→ Task instructions
In the records below, find the line that contains "You are a GUI" and the line that contains "the China flag", then retype exactly those two lines and every line between them.

→ Information supplied
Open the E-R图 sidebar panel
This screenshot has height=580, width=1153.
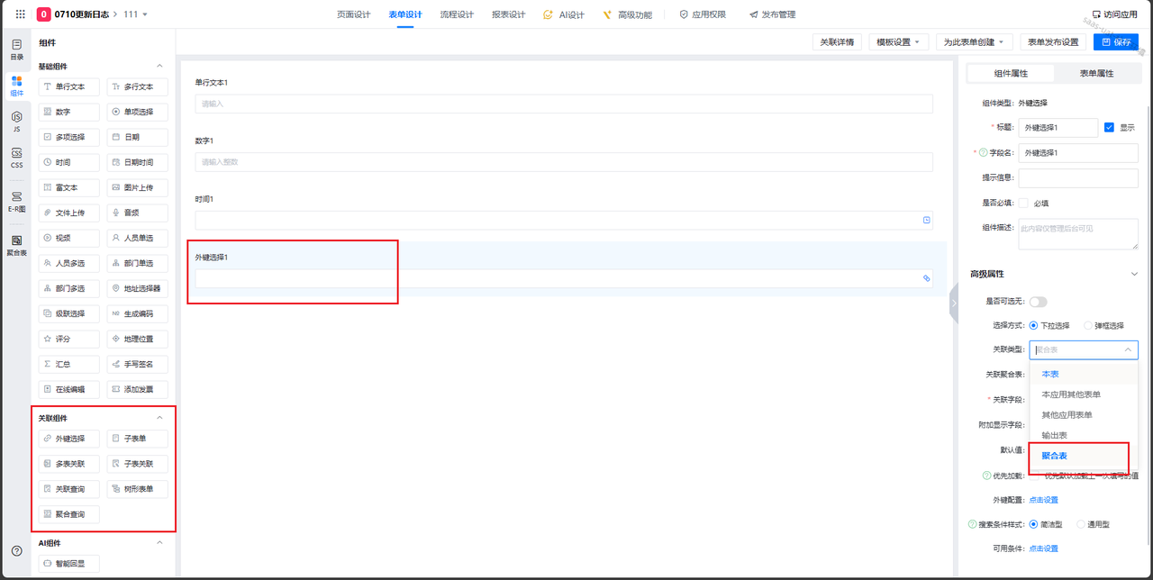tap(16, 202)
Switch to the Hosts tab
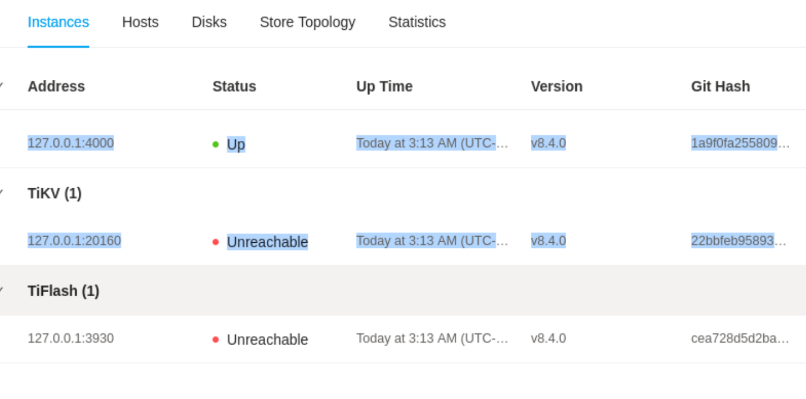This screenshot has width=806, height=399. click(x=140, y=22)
--
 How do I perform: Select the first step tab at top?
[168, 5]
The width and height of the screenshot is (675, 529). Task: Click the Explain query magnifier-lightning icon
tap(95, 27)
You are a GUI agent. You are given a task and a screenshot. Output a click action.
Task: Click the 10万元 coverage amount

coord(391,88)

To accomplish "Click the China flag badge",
* * *
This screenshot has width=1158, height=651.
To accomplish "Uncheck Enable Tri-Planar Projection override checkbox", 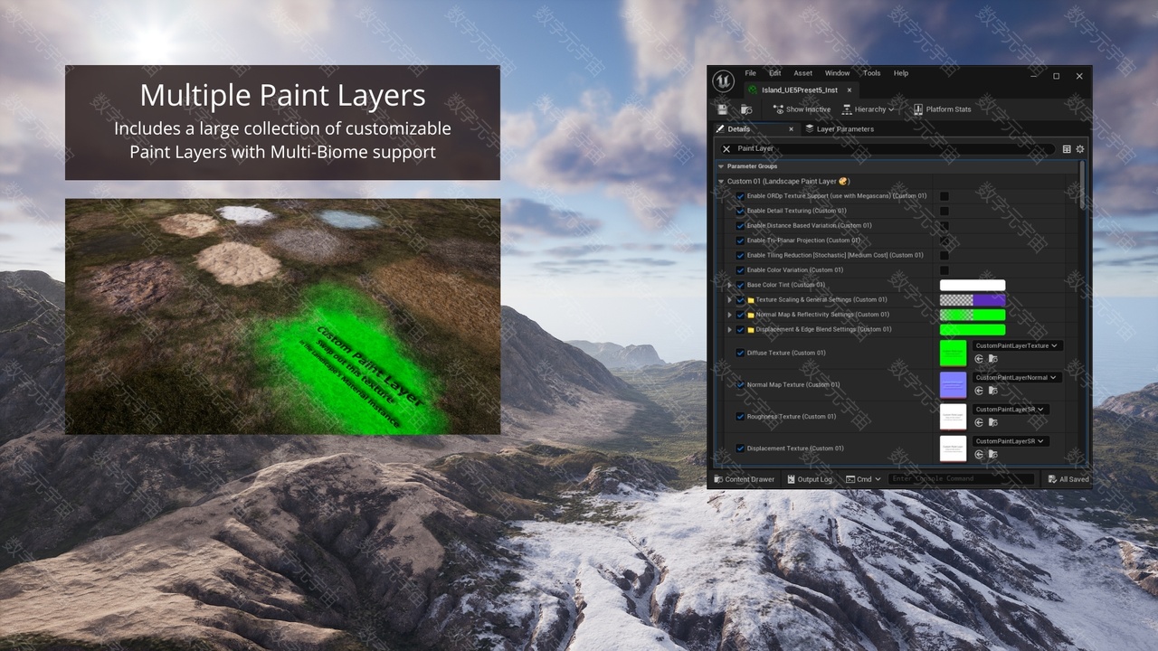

→ Output
You are a GUI agent. You are given a task and a screenshot. Output a click action.
Task: Click the 10万元 coverage amount

coord(391,88)

To accomplish "Click the China flag badge",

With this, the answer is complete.